### Information shown
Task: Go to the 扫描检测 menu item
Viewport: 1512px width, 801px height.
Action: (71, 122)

--

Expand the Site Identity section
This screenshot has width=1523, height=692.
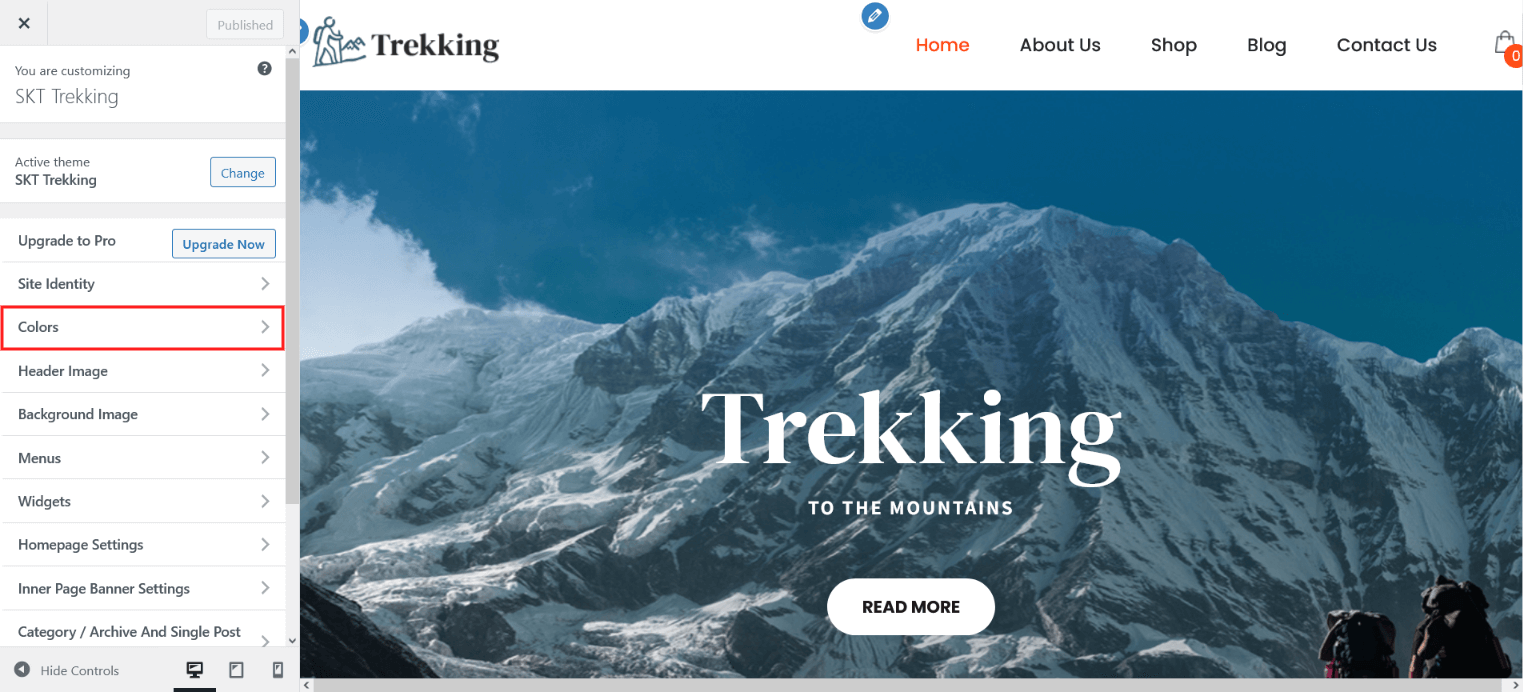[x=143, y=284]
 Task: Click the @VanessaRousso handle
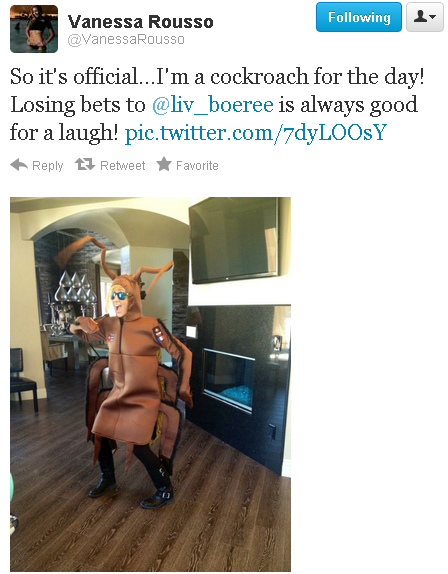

### Objective
Repeat the listing from the line with "Task: Go to the 扫描检测 menu item" to the line with "Action: (71, 122)", switching "menu item" to "navigation link" and leaving everything else unchanged.

### Correct response
Task: Go to the 扫描检测 navigation link
Viewport: 1512px width, 801px height.
Action: (71, 122)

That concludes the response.